From here the conversation leaves the aesthetic occupations of African writers and moves to the institutional level, briefly exploring notions of “blackness” and the label “African writer”. Regarding the latter, Magona says “I have no problem with being a writer – I write, I am African, I live in Africa. Where it starts to irritate me is when you go into a bookshop and your newly published book is somewhere over there” – she gestures across the room – “at the back of the bookshop. If I had the power to toyi-toyi [in South African bookstores], I would.” She says her issue is not with the “label”, but rather “what it calls up”. Ndebele extends her argument by saying that such practices as the marketing of African authors under umbrella terms are “indicative of the power relations in our society. Exclusive Books is simply expressing a culture of cultural dominance that the institution of a bookshop may not be aware of as a business. They’re simply doing it because this is what power means: the dominance of American publications, the dominance of the European. As a result, South Africa, from way back, remains a colonial enclave in the mind, trying to prove to Europe and the United States that we are up there with them.
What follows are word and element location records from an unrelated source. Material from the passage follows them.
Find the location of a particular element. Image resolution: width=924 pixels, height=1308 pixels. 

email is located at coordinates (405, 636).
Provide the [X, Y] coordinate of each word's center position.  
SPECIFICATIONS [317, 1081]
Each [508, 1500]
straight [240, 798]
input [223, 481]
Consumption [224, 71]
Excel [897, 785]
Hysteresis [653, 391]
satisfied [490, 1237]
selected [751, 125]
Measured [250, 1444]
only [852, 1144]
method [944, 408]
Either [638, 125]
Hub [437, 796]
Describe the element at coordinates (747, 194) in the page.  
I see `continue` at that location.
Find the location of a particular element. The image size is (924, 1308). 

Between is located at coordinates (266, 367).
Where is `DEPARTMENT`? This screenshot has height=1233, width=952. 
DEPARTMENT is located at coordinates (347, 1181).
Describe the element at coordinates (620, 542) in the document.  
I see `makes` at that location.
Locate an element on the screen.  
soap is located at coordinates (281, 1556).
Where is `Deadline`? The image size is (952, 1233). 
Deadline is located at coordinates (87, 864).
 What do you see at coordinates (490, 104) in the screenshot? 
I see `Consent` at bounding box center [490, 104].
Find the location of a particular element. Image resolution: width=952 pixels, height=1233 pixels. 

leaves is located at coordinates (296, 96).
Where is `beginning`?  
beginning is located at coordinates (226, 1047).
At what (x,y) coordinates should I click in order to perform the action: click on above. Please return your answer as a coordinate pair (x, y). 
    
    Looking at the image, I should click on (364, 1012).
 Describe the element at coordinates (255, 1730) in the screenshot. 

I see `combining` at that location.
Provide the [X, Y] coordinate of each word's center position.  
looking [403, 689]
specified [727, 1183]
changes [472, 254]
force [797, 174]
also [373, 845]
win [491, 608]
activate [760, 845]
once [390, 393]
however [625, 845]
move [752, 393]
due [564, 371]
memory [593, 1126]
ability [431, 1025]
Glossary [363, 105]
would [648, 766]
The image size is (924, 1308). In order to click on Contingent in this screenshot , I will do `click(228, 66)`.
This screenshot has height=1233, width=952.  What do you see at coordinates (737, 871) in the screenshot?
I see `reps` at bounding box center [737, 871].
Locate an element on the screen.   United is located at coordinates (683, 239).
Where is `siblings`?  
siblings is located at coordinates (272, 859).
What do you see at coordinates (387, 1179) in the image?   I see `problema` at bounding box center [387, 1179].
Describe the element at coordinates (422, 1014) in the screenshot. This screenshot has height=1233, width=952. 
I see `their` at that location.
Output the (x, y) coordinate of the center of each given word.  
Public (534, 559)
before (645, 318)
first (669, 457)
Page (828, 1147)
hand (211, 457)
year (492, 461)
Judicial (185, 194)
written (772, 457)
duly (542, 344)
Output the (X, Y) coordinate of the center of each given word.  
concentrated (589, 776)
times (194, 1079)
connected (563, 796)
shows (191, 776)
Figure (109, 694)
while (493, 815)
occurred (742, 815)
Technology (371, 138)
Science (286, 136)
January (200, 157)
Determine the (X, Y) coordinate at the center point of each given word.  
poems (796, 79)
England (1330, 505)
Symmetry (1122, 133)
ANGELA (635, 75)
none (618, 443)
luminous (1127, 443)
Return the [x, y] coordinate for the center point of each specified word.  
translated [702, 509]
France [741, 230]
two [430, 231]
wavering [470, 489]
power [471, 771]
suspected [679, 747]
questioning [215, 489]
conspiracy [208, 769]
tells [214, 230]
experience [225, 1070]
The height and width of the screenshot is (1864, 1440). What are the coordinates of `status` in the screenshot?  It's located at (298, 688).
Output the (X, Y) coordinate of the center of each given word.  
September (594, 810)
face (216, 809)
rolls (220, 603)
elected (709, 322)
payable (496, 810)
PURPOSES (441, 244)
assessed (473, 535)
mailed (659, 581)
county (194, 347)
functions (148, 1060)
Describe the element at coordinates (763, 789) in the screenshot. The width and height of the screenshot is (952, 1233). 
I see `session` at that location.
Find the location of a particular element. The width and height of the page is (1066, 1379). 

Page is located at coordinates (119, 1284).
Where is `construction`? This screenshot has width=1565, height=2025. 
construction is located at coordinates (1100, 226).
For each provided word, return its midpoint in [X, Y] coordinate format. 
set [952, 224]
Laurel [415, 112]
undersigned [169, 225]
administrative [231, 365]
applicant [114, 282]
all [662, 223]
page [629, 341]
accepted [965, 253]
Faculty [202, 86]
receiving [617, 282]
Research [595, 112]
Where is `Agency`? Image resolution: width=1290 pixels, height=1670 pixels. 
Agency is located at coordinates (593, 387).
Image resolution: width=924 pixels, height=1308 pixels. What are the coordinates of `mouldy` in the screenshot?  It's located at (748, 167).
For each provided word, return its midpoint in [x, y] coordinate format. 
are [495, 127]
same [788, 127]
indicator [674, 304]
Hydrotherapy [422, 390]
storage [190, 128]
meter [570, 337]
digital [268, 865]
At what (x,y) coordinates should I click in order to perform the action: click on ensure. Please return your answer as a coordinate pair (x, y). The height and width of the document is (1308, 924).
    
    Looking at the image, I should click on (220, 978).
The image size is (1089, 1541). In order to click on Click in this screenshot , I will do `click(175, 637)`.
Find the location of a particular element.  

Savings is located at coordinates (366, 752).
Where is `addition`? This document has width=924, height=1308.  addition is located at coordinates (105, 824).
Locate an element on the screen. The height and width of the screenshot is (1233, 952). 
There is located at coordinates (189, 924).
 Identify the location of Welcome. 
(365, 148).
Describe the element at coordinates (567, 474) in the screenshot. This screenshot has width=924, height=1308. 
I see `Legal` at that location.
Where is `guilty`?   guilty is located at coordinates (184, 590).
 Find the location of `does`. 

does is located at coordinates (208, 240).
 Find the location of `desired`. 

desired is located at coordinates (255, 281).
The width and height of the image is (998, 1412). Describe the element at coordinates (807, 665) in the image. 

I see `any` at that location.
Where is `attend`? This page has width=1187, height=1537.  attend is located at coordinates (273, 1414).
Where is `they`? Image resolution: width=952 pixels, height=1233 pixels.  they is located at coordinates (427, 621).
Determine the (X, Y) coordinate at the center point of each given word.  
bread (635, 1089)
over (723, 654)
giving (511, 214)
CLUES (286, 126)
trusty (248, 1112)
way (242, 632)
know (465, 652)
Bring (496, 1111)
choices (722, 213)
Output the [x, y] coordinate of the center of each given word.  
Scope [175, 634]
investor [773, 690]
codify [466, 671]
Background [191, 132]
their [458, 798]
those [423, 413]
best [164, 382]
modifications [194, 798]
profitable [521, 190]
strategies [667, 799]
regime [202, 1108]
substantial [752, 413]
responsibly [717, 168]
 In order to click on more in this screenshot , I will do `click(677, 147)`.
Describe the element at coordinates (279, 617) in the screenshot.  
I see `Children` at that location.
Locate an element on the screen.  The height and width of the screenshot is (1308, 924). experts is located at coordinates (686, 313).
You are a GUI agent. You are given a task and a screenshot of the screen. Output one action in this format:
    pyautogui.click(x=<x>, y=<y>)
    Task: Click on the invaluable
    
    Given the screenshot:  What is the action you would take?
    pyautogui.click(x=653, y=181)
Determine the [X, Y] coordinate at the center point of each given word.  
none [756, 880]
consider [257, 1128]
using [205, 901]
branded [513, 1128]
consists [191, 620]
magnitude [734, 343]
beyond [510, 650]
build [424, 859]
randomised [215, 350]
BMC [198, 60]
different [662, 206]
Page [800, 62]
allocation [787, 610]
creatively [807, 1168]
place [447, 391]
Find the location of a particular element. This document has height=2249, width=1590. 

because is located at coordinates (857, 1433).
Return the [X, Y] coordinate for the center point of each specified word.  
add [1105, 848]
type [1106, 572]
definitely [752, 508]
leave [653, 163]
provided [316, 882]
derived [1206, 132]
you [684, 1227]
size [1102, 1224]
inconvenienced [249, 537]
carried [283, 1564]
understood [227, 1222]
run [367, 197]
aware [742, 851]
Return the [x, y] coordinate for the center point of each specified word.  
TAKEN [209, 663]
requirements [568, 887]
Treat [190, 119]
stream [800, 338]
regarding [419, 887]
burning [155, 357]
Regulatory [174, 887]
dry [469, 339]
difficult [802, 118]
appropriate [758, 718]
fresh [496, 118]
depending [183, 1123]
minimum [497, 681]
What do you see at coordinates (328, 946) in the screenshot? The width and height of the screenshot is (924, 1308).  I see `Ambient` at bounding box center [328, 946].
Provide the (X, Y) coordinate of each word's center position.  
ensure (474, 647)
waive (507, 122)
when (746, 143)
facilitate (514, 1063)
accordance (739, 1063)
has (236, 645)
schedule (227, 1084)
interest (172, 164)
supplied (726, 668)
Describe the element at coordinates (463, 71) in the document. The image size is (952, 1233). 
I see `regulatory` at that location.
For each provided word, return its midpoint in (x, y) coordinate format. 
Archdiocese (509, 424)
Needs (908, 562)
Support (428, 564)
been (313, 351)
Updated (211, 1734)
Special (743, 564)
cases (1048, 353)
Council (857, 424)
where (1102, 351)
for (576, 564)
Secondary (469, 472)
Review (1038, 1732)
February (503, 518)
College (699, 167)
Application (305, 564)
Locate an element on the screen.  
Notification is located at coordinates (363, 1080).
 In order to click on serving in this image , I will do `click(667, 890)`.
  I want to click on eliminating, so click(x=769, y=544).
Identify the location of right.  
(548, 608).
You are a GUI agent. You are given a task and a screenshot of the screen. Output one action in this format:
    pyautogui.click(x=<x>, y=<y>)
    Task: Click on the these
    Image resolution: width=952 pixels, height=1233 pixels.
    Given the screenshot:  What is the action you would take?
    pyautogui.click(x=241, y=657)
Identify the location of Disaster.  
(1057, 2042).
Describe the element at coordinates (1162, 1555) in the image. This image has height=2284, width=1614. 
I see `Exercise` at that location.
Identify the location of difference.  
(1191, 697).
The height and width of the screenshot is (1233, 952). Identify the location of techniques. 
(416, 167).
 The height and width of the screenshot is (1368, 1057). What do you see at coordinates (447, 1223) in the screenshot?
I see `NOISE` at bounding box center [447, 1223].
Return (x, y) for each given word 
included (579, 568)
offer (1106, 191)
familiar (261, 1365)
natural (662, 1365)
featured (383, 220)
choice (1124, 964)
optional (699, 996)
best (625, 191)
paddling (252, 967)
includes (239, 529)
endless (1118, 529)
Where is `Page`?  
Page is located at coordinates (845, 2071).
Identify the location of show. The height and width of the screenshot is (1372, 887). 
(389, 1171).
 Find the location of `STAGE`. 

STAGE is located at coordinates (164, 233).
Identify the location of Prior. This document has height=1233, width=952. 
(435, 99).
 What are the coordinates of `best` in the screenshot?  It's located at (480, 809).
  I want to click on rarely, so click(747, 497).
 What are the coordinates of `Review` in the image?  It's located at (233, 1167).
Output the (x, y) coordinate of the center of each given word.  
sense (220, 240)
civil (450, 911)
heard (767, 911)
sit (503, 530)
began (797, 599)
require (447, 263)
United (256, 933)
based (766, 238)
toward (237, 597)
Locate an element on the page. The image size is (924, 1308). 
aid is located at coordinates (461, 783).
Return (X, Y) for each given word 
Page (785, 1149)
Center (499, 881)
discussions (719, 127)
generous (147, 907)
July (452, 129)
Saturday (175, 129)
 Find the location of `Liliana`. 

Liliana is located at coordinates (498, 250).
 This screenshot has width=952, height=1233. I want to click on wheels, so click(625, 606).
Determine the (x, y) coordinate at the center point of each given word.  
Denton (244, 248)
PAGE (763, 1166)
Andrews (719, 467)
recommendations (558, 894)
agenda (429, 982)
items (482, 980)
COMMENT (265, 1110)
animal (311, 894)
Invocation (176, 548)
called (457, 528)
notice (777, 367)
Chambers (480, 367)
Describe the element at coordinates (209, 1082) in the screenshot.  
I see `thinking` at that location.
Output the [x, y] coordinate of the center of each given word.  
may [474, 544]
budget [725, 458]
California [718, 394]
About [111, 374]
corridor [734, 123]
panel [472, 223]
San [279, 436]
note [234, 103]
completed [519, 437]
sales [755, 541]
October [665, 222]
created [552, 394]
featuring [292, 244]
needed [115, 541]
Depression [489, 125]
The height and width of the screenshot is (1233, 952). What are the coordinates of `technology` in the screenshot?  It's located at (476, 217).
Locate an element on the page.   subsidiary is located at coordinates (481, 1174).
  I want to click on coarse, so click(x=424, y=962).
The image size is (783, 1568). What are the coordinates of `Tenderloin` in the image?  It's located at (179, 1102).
We showcase [these international books] so that when a European tourist comes into the bookshop, he says ‘Ah, this is home’. But this is not home for the rest of us.”

In sum, the conversation was engaging and varied – given that it returns to the themes that have presided over African literary theory for over five decades. It offered an insight into African texts from the perspective of its writers – an interesting complement might be to consider the ways in which non-African writers continue to fashion the continent and the experience of its people and diaspora, often knowing next to nothing about the content of that experience. With regard to narrating another, all writers agree that such imaginative acts are fine, provided the scripter is “respectful” in his/her representation.